▶ [DATA TO USE]
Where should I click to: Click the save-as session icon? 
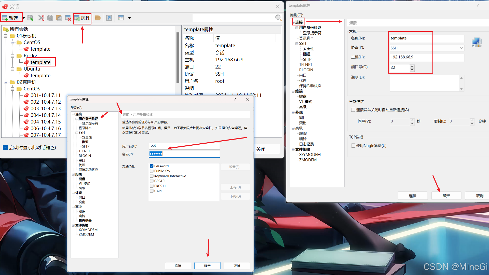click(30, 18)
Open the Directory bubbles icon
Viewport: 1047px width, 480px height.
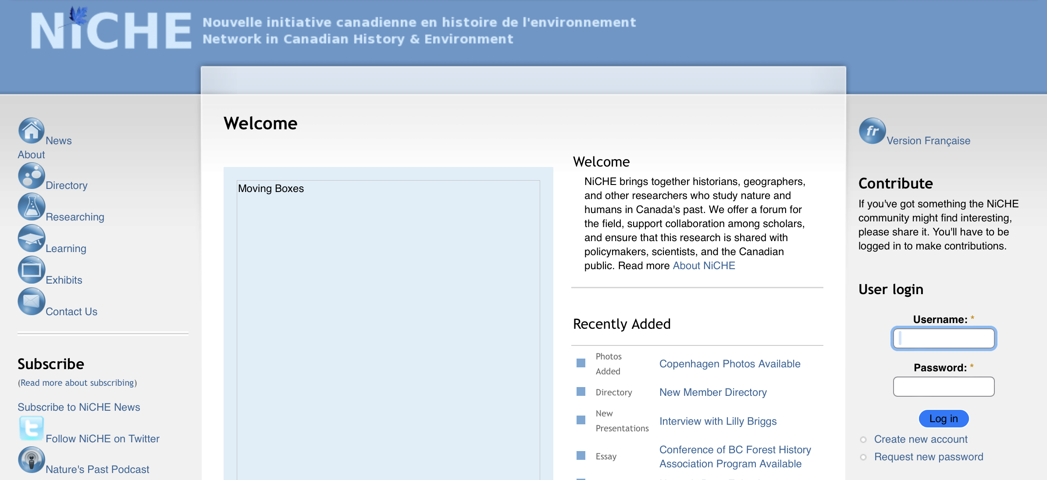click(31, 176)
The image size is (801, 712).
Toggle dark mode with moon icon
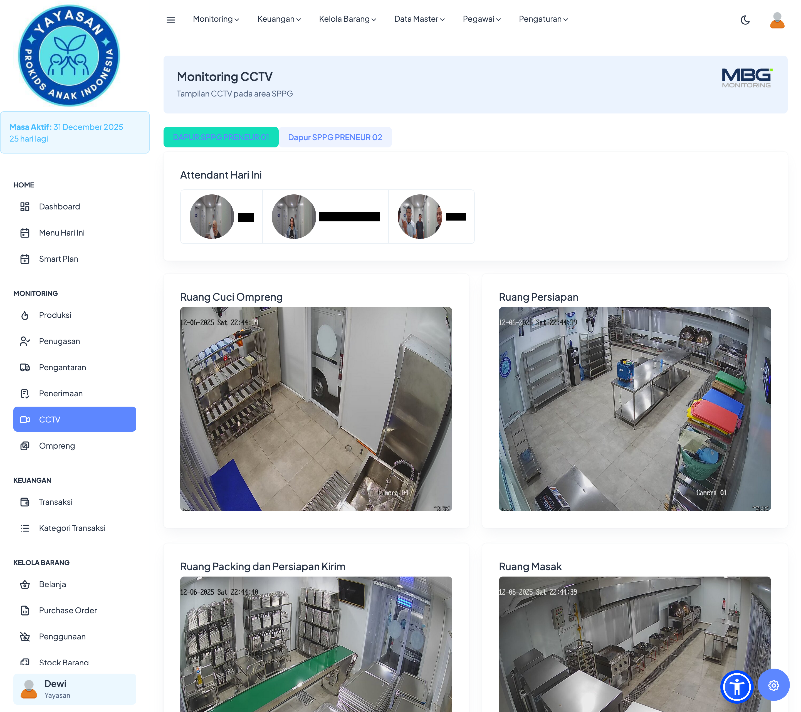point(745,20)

▶ [WHAT YOU NEED TO DO]
Retype each line of the listing above word for word. Exclude the pictures.

▶ [WRITTEN REPLY]
Where should I click to: Click the save-as session icon? 
click(30, 18)
Open the Directory bubbles icon
Viewport: 1047px width, 480px height.
click(31, 176)
The image size is (801, 712).
Toggle dark mode with moon icon
point(745,20)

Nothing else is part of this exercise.